We start with the Tricoteuses (literally, "knitting women," those who sat and watched the executions as they went on day after day). Percy Shelley might want us to believe in a higher world, but these women (and men) will always be there to remind him that what people want is blood and spectacle, human sacrifice and gods.

Orlando's presence in our story demands a parallel between his own roots in the Aztec civilization, and the bloody deaths of the revolution. In both cases, death was used as a way to beseech a higher power, to beg it for relief from life's woes. Thus we have Saint Guillotine, saint of getting back at those who had the audacity to live above us. We have Liberty, the spirit of getting even.

The past stinks
And time travel itself isn't that great. This is no idealized past we're visiting: just a stinky, filthy place where everyone is just as confused about whose side they're on as they will be in 200 years.

Not to mention that it's crawling with insectile counter-agents, brainwashed by high frequency subliminals (seemingly the opposite of the ELF that the nutjob in the park was worrying about a few issues ago). Thank God King Mob has a gun with him that he can shoot them with. Yay, guns!


De Sade
I've always found the Cyphermen's attempts to subvert De Sade interesting. I don't usually associate The Enemy in The Invisibles with temptation (although, now that think of it, a few events down the line call that into question) so much as coercion and repression. But they come close, here.

It's a reminder that De Sade is not JUST a philosopher and libertine, that his drives push him toward something it's hard not to describe as evil. He would never cut a woman open himself, I think, but when it has been done for him? When there's nothing left to do but enjoy the spoils? That calls to him.

We think of the Outer Church as a foot stamping down on deviancy and self-expression. But there is also that element of it that is embodied in The Hunt, the part that revels in saying "We are so above you that morality no longer applies." As much as De Sade's drive toward freedom pushes him to The Invisibles, his drive toward cruelty pulls him to the Church, to worship at the impure altar.
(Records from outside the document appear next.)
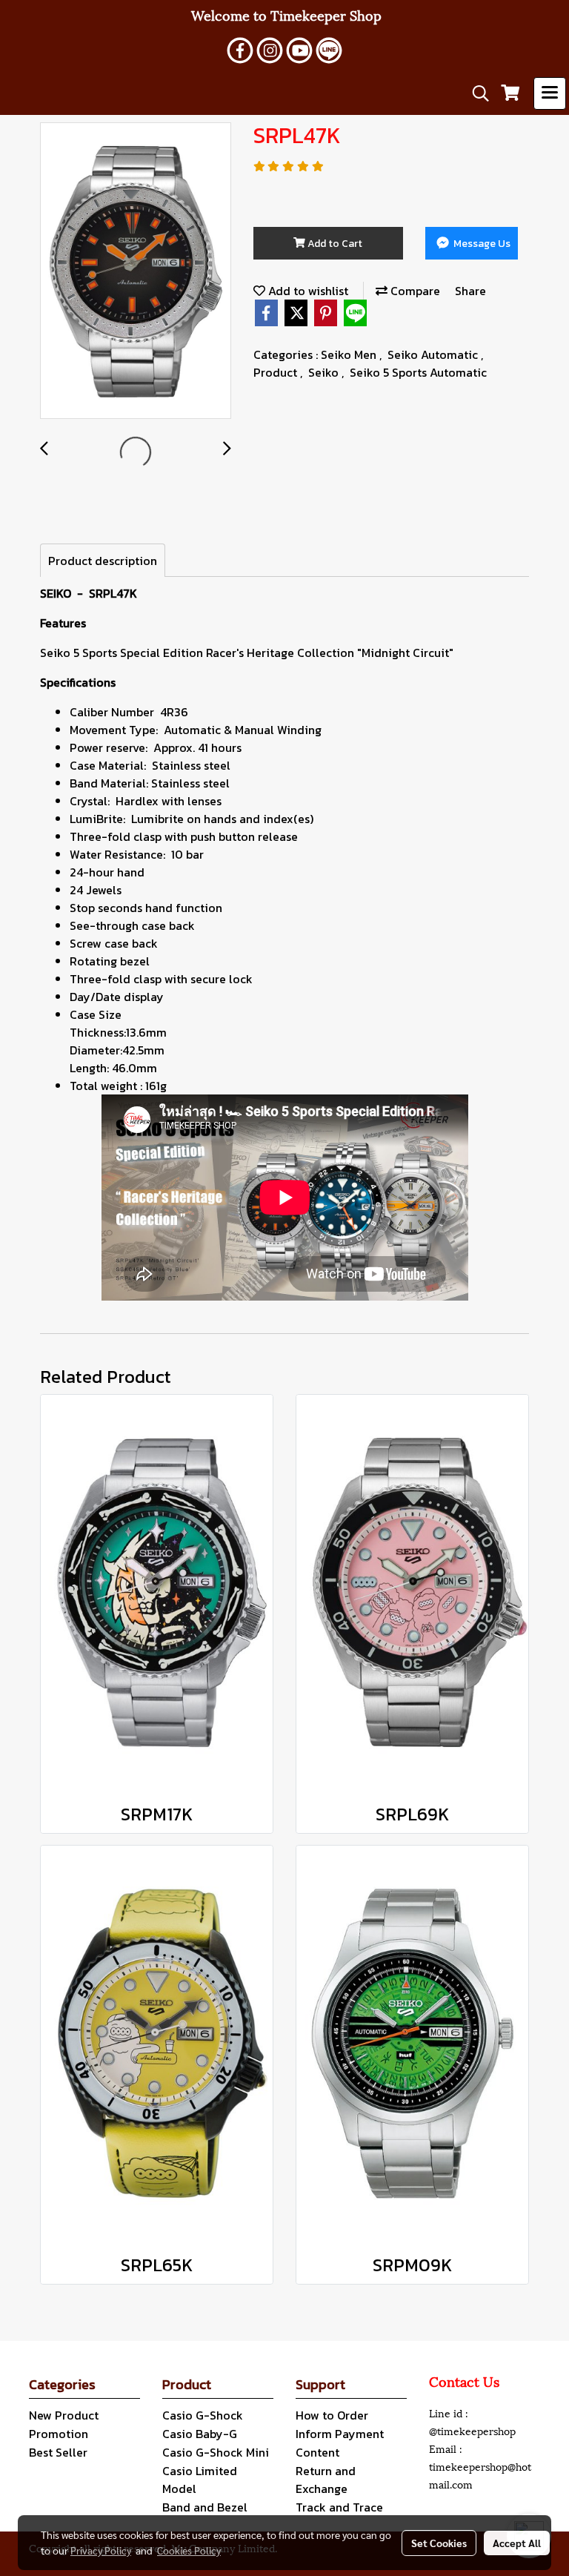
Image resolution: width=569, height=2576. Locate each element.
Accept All (517, 2542)
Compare (413, 291)
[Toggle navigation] (549, 93)
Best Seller (58, 2452)
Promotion (58, 2434)
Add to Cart (333, 243)
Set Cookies (439, 2542)
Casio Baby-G (199, 2434)
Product (276, 372)
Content (317, 2452)
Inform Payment (340, 2434)
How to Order (332, 2415)
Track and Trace (339, 2507)
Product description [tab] (102, 560)
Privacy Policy (100, 2550)
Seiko (325, 372)
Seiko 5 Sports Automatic (418, 372)
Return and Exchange (326, 2479)
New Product (64, 2415)
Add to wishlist (306, 291)
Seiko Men (350, 354)
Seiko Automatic (434, 354)
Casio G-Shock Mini (215, 2452)
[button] (475, 93)
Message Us (480, 243)
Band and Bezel (204, 2507)
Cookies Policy (189, 2550)
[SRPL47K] (135, 271)
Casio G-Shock (202, 2415)
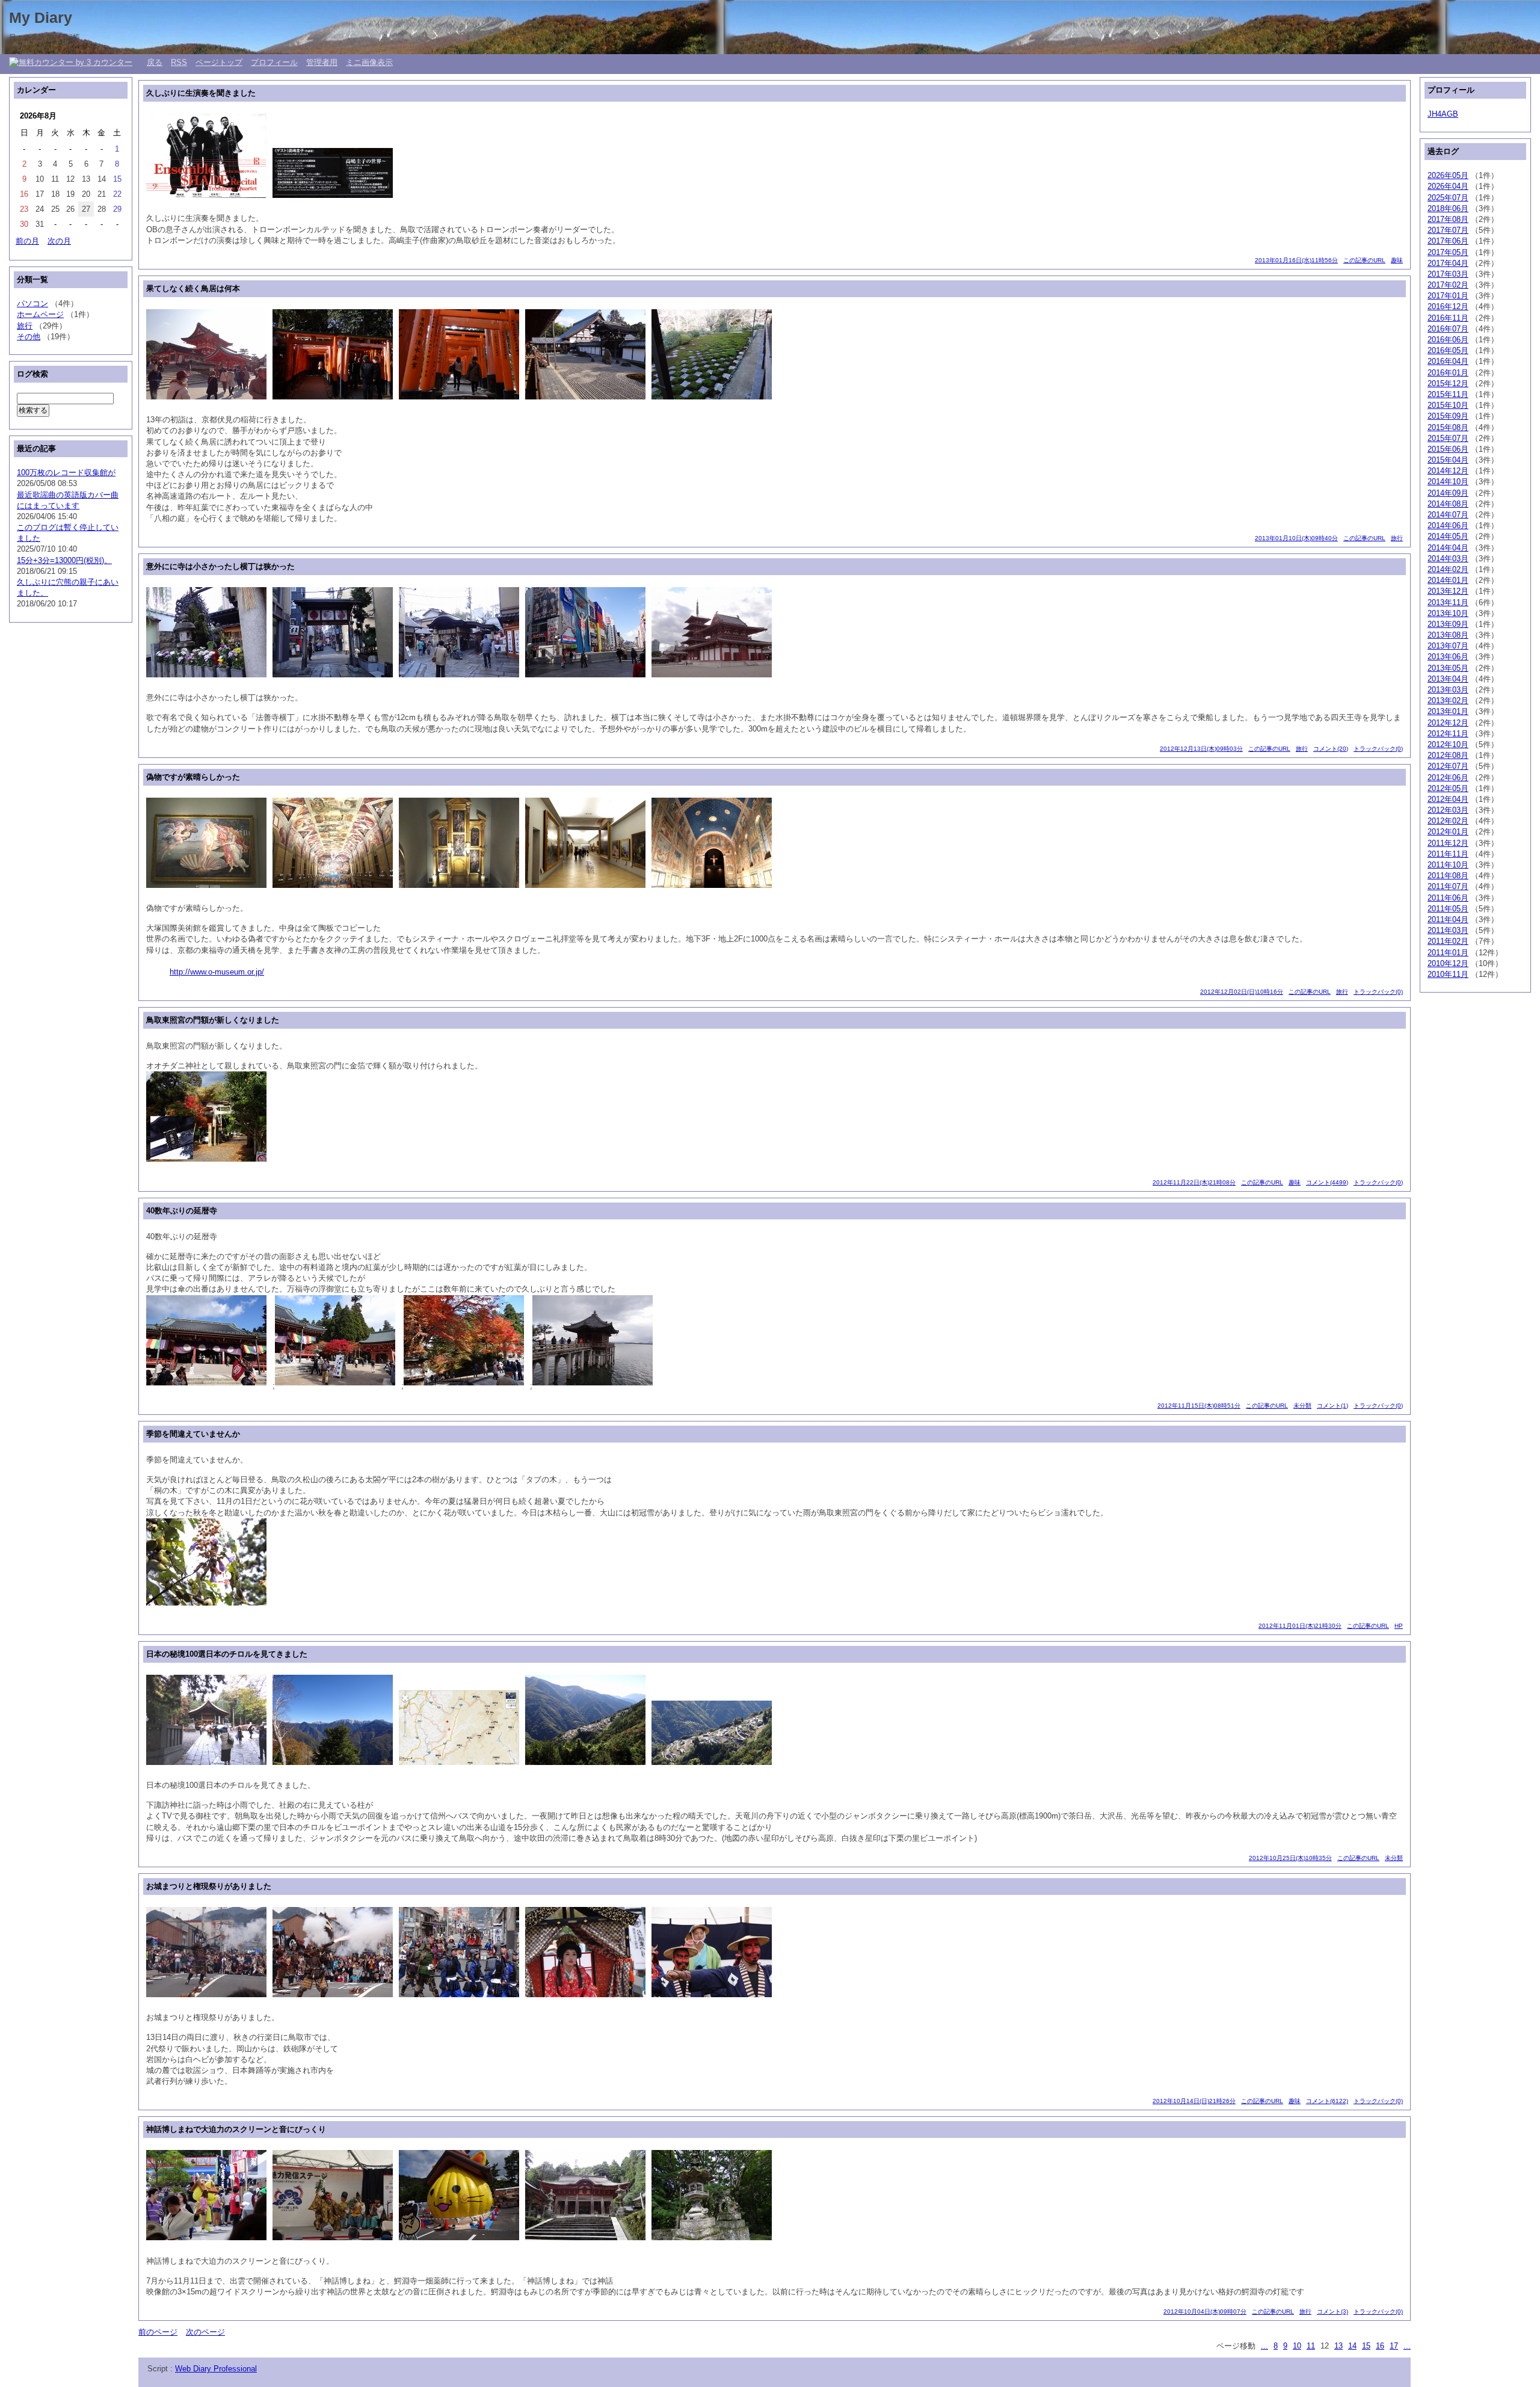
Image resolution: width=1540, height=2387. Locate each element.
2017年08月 (1448, 219)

(And speaking of the Church, it really is no surprise that all of the worst elements of the revolution are contextualized as a religion, is it? Remember, kids: College good, church evil!
I'm being facetious, but, like I wrote last time, a college is challenging, often formless, while religion, as detailed in the 5-step mysteries (in the sense of a religious ritual) of the guillotine, is structured, comforting. It appeals to the part of us that wants familiarity and the ability to just follow orders without having to think.)

An apple from the teacher
And meanwhile (25 years later, 175 years ago...) we have Mary Shelley making her way across Europe, at her husband's idealistic insistence, with two sickly children (neither of whom is long for this world, I regret to inform you).

Her journey is the human cost of revolution on a personal scale. A change, made with the best intentions for the good of all, with terrible consequences for the weak and the sick. And with a mysterious traveling companion, who offers wisdom and apples.

I read him as Death, a conclusion that took me a surprising amount of time to come to. He is not hostile to the goals of the Invisibles. But he is also a reminder of the costs. He is with you, when you try to change the world, kindly, offering support, but still taking his due.


Sacrifice
Case in point - Orlando's arrival at the windmill. Dane has been sick for the entire trip, and while it's possible to interpret that as inexperience, it seems more likely that his own psychic warning systems are just kicking in much, much more strongly than the others. And as the guillotine falls in human sacrifice in Paris, so does Orlando's blade fall on Dane's fingers... And like les tricoteuses, he has no intention of stopping with one cut.

In fact, let's reverse the metaphor. Orlando's going to disassemble everyone, as he puts it, bit by bit by bit... So what does that say about the true purpose of St. Guillotine?